Material for the task START
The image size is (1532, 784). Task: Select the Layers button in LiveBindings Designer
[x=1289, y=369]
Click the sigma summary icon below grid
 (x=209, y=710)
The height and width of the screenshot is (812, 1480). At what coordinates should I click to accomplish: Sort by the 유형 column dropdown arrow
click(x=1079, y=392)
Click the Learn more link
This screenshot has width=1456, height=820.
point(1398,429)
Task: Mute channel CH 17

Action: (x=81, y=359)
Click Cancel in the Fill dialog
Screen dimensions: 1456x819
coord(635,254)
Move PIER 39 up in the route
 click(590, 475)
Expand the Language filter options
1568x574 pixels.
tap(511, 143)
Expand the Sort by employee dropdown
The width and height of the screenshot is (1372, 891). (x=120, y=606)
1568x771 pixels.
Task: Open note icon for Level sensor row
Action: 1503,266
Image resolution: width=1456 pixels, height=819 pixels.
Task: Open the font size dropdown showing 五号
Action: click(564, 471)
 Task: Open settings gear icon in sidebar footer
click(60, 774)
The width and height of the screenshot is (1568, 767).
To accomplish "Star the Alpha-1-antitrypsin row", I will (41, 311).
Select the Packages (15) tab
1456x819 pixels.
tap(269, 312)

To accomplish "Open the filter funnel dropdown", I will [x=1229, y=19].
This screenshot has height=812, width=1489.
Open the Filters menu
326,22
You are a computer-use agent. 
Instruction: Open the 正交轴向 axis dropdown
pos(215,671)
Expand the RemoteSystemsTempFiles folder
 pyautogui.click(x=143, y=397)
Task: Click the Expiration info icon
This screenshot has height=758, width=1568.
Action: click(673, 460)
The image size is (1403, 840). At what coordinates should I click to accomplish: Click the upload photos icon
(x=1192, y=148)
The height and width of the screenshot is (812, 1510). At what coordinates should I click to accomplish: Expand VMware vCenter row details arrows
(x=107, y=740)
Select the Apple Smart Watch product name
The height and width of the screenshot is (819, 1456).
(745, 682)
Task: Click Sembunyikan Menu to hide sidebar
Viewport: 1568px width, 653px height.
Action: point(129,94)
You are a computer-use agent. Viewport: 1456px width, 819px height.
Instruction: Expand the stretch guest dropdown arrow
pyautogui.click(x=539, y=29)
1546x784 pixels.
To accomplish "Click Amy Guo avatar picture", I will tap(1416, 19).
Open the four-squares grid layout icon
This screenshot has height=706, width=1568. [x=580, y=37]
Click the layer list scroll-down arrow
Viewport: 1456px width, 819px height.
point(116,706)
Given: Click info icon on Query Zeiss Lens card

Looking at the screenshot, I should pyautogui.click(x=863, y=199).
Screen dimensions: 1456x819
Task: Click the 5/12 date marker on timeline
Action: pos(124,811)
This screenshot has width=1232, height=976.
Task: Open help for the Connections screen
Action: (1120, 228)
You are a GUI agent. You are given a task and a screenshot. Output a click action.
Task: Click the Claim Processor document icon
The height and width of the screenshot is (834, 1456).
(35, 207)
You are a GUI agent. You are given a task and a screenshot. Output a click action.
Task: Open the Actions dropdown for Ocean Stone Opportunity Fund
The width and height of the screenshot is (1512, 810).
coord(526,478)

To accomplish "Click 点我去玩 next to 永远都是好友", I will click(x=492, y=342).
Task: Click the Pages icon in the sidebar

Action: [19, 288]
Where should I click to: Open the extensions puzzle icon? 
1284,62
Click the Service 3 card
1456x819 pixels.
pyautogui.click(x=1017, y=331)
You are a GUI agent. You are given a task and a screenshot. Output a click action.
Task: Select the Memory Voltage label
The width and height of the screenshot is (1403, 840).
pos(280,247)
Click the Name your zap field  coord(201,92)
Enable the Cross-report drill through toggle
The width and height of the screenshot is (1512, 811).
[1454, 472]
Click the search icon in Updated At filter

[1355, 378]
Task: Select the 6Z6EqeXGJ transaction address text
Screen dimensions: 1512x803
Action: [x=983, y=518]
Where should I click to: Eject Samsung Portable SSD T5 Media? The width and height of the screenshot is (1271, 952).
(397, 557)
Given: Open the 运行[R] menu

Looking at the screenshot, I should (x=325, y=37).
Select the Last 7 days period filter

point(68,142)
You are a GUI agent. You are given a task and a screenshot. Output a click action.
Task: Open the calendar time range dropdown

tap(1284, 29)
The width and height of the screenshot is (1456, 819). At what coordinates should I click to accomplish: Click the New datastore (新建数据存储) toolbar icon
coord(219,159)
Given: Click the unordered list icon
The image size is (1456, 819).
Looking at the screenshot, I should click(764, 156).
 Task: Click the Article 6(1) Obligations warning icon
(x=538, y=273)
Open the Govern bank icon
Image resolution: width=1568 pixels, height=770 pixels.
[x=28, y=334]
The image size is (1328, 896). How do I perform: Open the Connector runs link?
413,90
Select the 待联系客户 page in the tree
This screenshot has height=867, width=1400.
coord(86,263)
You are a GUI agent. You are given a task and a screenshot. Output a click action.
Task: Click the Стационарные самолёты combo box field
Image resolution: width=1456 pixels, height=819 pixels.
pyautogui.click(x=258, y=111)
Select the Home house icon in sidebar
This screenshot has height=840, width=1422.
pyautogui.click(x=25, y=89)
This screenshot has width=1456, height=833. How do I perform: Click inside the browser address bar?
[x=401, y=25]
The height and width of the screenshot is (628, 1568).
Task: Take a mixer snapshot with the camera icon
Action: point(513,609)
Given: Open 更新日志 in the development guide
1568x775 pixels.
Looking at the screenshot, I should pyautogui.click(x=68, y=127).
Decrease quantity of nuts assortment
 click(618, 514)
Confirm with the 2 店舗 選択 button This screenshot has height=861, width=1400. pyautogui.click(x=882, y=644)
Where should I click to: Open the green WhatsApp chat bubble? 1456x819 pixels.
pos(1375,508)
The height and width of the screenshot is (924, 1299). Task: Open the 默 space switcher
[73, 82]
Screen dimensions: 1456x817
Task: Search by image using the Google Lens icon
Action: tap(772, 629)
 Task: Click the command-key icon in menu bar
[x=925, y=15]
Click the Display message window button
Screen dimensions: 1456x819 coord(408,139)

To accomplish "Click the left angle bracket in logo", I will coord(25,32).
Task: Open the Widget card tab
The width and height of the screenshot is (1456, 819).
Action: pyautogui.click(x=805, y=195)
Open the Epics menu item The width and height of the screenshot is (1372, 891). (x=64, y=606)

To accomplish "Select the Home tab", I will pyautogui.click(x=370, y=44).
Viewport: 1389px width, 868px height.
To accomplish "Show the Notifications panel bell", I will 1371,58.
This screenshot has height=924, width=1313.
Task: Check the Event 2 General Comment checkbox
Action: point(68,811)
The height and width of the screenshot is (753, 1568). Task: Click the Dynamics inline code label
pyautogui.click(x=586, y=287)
Material for the task END
Work to complete:
Your answer should be one number: how many lines of the records hold "computer".

Result:
2